Investigating the performance of foundation models on human 3’UTR sequences

Sergey Vilov and Matthias Heinig

bioRxiv preprint

Codes for data analysis

• effect_prediction : compute functionality scores for ClinVar, gnomAD, and eQTL variants and evaluate the models
• motif_search : evaluate the models on RBP binding motifs prediction
• half_life : prediction of mRNA half-life from (Agarwal and Kelley, 2022) based on language model embeddings
• mpra : prediction of measured MPRA activity for (Griesemer et al., 2021) and (Siegel et al., 2022) experiments
• embeddings : generate embeddings for the DNABERT, DNABERT-2, and NT models
• inference : derive per-base scores for DNABERT, NT, and PhyloP models

The codes for extraction of 3'UTR sequences from the Zoonomia .hal alignment and the scripts for model training will be made available upon the paper acceptance.

The intermediate data for the downstream tasks can be found at https://zenodo.org/records/10655595. The 3'UTR multispecies fasta files and model weights will be added to the Zenodo repository upon the paper acceptance.

Links to the scripts used to generate paper figures and tables:

Fig. 1: Odds Ratios and mobility distribution for RBP binding sites recognition

Fig. 2: ROC curves for embeddings-based variant effect predictions on ClinVar, gnomAD, and eQTL data

Fig. S1: Distribution of 3’UTR length for 18,134 transcripts of the human genome.

Fig. S2: Average mobility for the putative functional motifs at 425,413 positions as a function of the conservation distance R.

Table 1: Pearson r correlation coefficient between Ridge-based predictions from sequence embeddings and ground truth MPRA expression from (Griesemer et al., 2021).

Table S1: ROC AUC scores for ClinVar, gnomAD, and eQTL data computed based on zero-shot functionality scores for all models.
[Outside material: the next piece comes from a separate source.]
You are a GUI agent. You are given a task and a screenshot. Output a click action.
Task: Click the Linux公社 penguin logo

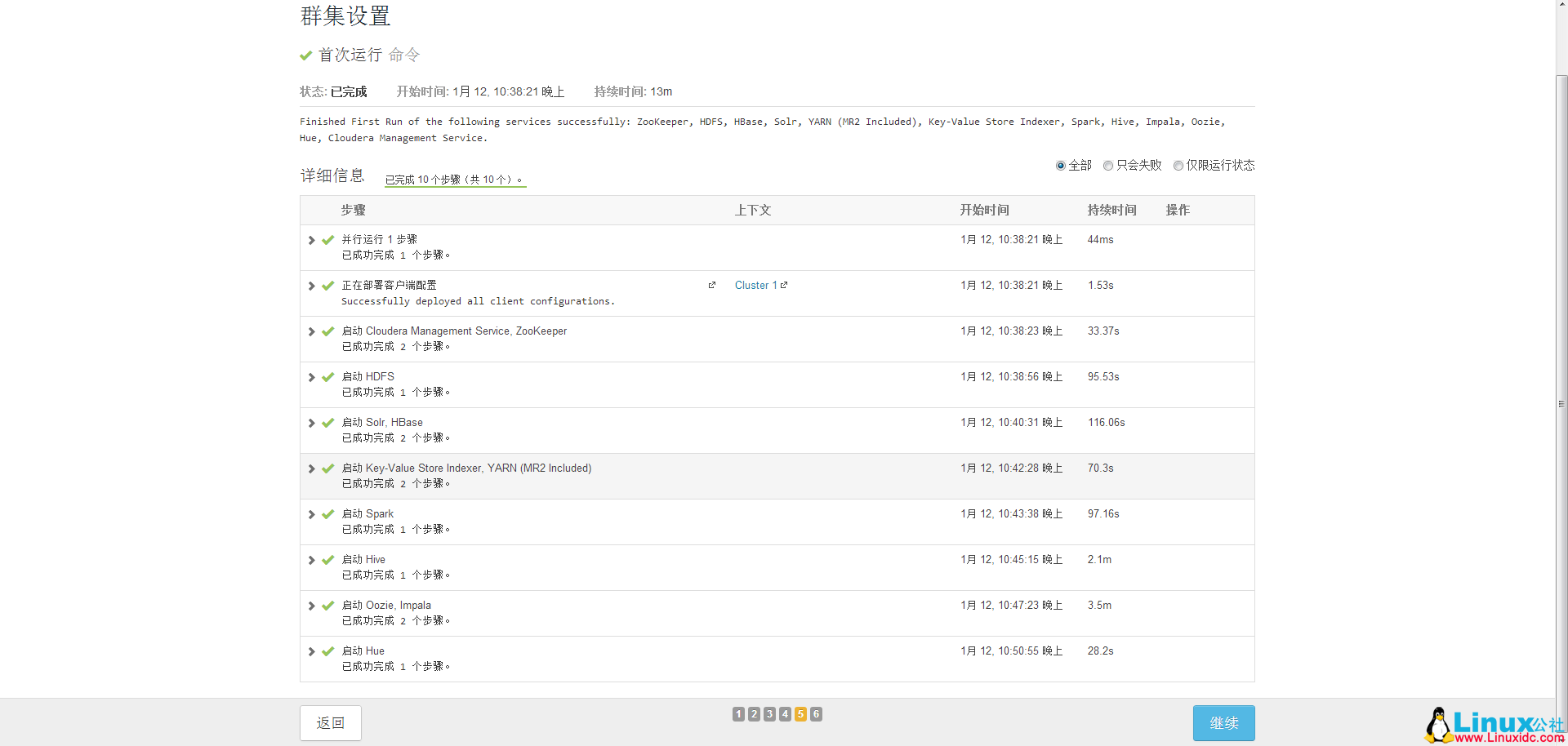pos(1438,725)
Table S2: ROC AUC scores from prediction of functional variants on ClinVar, gnomAD, and eQTL data using language model embeddings and PhyloP conservation scores.

Table S3: Pearson r correlation coefficient between SVR-based predictions from sequence embeddings and ground truth MPRA activity from (Griesemer et al., 2021).

Table S4: Pearson r correlation coefficient between Ridge-based predictions from sequence embeddings and ground truth MPRA data from (Siegel et al., 2022).

Table S5: Pearson r correlation coefficient between SVR-based predictions from sequence embeddings and ground truth MPRA data from (Siegel et al., 2022).

Table S6: Pearson r correlation coefficient between mRNA half-life prediction and ground truth data from (Agarwal and Kelley, 2022), using different 3’UTR embeddings.

Table S7: Pearson r correlation coefficient for mRNA half-life prediction with the BC3MS model based on different 3’UTR embeddings and the Saluki model.

Installation

1. Create new conda environment:

conda create -n lm-3utr-models python=3.10
conda activate lm-3utr-models

2. Install Pytorch v.2.0.1

3. Install the other requirements using pip:

pip install -r requirements.txt

4. To train DNABERT-2 models also install

pip install triton==2.0.0.dev20221202 --force --no-dependencies

Training of DNABERT-2 is currently only possible on NVIDIA A100 due to the employed flash attention implementation.